▸ **What you are asked to do**
Write out, without any changes, every line of the material from the line containing "The height and width of the screenshot is (347, 469)." down to the line containing "pyautogui.click(x=112, y=650)", including both of those lines.

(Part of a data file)
☆ ☆ ☆

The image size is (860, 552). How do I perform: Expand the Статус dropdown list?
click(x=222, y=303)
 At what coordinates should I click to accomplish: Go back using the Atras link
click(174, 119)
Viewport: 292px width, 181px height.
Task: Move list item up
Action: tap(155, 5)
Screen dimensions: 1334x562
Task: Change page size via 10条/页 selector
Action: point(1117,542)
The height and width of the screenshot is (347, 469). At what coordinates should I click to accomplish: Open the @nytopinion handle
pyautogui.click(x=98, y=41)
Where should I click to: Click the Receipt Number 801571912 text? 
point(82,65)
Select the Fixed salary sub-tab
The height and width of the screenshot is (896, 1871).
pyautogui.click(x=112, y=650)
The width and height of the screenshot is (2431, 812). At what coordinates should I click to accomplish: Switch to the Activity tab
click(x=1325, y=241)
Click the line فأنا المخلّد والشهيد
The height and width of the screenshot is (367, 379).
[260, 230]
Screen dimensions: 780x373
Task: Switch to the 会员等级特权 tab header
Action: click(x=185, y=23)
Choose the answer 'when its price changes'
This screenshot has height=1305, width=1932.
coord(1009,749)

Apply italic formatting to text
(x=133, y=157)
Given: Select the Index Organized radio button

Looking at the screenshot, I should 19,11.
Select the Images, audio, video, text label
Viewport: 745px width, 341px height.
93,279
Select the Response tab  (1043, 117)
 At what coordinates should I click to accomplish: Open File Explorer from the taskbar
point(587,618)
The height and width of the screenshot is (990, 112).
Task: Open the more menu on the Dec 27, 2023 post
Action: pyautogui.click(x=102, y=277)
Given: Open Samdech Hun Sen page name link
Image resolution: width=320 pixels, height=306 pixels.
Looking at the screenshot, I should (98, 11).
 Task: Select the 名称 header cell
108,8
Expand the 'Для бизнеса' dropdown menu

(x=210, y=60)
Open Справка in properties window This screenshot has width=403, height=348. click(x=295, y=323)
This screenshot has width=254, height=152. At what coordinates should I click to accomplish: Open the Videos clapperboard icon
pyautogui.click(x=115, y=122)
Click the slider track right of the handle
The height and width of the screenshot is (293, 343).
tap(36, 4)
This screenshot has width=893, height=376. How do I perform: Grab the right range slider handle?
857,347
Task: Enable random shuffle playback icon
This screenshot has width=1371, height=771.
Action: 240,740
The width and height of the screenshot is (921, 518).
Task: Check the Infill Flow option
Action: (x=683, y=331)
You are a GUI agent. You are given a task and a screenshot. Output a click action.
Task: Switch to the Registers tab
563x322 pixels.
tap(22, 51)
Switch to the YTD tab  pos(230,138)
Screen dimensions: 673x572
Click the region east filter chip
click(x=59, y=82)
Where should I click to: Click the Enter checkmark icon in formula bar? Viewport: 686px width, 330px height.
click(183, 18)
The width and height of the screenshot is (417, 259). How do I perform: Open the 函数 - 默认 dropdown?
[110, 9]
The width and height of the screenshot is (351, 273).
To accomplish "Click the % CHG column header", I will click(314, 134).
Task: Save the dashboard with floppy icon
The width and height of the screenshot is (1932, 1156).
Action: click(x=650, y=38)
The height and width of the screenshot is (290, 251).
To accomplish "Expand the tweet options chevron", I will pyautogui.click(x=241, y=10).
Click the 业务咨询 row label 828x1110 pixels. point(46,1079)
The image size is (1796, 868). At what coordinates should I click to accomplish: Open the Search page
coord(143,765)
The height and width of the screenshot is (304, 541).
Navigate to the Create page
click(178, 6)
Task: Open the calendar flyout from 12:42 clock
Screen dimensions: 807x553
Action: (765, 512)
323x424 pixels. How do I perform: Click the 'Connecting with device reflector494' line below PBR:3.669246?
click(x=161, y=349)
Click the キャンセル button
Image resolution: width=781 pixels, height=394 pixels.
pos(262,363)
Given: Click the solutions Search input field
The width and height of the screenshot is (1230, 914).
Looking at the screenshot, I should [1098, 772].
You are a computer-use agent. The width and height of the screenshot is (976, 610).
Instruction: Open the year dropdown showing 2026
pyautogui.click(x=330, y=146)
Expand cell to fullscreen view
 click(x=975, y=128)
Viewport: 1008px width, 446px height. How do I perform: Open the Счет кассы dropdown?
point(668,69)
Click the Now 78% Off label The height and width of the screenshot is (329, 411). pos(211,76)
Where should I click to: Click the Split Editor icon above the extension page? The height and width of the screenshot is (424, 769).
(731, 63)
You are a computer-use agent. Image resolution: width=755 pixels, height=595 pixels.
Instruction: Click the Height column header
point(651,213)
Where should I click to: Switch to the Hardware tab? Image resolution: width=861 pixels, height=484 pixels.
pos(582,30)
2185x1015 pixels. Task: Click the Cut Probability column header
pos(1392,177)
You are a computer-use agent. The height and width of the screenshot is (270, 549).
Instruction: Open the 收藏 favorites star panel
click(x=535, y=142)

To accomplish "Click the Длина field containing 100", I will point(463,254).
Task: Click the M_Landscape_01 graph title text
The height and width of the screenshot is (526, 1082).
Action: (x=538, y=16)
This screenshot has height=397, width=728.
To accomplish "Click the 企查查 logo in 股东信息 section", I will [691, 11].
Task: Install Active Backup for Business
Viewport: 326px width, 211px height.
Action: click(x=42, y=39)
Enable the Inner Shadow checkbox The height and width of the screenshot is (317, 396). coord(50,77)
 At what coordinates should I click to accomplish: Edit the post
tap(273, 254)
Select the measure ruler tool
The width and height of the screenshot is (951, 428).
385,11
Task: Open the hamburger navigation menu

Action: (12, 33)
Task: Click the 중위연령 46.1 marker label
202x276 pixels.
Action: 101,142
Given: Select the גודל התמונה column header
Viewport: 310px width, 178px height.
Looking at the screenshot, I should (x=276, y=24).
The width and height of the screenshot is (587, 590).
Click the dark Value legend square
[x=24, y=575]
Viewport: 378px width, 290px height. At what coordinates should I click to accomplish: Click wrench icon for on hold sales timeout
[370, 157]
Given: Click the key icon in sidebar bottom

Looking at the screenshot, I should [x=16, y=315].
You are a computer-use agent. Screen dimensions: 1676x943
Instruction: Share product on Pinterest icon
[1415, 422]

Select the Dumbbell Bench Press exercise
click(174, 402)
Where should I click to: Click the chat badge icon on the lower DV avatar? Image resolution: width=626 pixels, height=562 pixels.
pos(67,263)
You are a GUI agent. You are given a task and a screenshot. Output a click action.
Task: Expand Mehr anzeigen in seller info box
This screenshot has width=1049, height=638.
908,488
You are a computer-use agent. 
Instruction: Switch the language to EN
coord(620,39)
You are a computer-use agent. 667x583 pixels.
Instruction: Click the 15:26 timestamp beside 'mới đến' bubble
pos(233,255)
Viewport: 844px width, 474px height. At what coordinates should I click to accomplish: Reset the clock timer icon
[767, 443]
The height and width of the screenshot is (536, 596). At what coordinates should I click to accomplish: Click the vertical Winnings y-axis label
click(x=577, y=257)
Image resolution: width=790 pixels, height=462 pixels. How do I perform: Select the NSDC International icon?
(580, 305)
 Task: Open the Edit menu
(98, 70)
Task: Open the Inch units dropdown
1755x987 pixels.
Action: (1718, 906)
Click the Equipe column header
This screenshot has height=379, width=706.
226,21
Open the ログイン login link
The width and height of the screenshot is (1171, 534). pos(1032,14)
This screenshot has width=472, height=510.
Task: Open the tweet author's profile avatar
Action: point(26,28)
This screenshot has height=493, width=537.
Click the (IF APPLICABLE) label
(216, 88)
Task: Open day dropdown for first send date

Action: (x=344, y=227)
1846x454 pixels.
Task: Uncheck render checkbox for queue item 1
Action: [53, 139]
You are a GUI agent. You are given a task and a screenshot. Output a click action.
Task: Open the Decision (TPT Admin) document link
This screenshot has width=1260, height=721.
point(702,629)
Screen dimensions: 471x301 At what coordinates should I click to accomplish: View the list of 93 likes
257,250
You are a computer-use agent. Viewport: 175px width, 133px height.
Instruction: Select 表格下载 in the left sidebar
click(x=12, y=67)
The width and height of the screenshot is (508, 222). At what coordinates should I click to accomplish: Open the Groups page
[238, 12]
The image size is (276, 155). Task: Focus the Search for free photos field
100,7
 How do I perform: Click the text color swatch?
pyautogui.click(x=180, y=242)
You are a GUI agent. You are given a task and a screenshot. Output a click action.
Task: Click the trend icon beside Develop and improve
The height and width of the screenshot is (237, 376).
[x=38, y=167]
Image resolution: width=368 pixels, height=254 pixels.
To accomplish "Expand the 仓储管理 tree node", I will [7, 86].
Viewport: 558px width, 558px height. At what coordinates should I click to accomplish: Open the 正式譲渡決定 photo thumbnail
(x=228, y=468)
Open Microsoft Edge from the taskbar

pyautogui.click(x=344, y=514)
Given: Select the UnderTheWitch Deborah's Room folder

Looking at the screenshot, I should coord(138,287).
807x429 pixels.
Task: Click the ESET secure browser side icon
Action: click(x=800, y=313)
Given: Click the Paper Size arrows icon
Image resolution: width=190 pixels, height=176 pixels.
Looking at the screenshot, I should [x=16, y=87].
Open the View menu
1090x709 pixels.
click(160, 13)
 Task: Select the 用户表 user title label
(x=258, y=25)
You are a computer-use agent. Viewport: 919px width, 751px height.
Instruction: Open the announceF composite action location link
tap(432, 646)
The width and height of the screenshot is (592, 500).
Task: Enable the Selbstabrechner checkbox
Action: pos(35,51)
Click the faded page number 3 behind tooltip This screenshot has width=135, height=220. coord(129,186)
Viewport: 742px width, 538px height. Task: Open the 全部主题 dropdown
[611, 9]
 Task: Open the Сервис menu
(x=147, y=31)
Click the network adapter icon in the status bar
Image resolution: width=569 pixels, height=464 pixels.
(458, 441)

☆ ☆ ☆

▸ **Worked answer**
The height and width of the screenshot is (347, 469). At what coordinates should I click to accomplish: Open the @nytopinion handle
pyautogui.click(x=98, y=41)
Where should I click to: Click the Receipt Number 801571912 text? 
point(82,65)
Select the Fixed salary sub-tab
The height and width of the screenshot is (896, 1871).
pyautogui.click(x=112, y=650)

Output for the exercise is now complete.